Stored dataset items:
[Start of Attachment]

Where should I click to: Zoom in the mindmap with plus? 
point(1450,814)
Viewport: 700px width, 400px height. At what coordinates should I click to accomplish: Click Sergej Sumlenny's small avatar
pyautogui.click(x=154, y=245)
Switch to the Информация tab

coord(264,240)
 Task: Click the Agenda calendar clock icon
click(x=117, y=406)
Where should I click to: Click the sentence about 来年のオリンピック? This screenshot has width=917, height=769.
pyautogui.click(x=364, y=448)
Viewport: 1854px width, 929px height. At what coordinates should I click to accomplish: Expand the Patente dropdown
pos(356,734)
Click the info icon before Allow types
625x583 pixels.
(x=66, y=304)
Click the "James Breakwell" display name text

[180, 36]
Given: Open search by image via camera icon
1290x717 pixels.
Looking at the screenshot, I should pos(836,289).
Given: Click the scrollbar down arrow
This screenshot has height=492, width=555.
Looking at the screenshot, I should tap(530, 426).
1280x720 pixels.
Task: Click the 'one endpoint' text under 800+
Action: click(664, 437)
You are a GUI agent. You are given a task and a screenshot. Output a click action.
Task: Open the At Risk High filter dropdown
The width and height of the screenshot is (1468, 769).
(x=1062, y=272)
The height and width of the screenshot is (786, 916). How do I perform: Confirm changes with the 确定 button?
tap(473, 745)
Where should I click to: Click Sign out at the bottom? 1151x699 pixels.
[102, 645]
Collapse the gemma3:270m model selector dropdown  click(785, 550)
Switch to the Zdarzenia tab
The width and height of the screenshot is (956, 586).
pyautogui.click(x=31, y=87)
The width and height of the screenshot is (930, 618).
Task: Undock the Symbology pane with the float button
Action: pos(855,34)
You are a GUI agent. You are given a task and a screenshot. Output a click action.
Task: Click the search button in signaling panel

[End of Attachment]

Precisely as given, transcribe all of the entries above.

Where should I click to: Zoom in the mindmap with plus? 
point(1450,814)
Viewport: 700px width, 400px height. At what coordinates should I click to accomplish: Click Sergej Sumlenny's small avatar
pyautogui.click(x=154, y=245)
Switch to the Информация tab

coord(264,240)
 Task: Click the Agenda calendar clock icon
click(x=117, y=406)
Where should I click to: Click the sentence about 来年のオリンピック? This screenshot has width=917, height=769.
pyautogui.click(x=364, y=448)
Viewport: 1854px width, 929px height. At what coordinates should I click to accomplish: Expand the Patente dropdown
pos(356,734)
Click the info icon before Allow types
625x583 pixels.
(x=66, y=304)
Click the "James Breakwell" display name text

[180, 36]
Given: Open search by image via camera icon
1290x717 pixels.
Looking at the screenshot, I should pos(836,289).
Given: Click the scrollbar down arrow
This screenshot has height=492, width=555.
Looking at the screenshot, I should tap(530, 426).
1280x720 pixels.
Task: Click the 'one endpoint' text under 800+
Action: click(664, 437)
You are a GUI agent. You are given a task and a screenshot. Output a click action.
Task: Open the At Risk High filter dropdown
The width and height of the screenshot is (1468, 769).
(x=1062, y=272)
The height and width of the screenshot is (786, 916). How do I perform: Confirm changes with the 确定 button?
tap(473, 745)
Where should I click to: Click Sign out at the bottom? 1151x699 pixels.
[102, 645]
Collapse the gemma3:270m model selector dropdown  click(785, 550)
Switch to the Zdarzenia tab
The width and height of the screenshot is (956, 586).
pyautogui.click(x=31, y=87)
The width and height of the screenshot is (930, 618).
Task: Undock the Symbology pane with the float button
Action: pos(855,34)
You are a GUI agent. You are given a task and a screenshot. Output a click action.
Task: Click the search button in signaling panel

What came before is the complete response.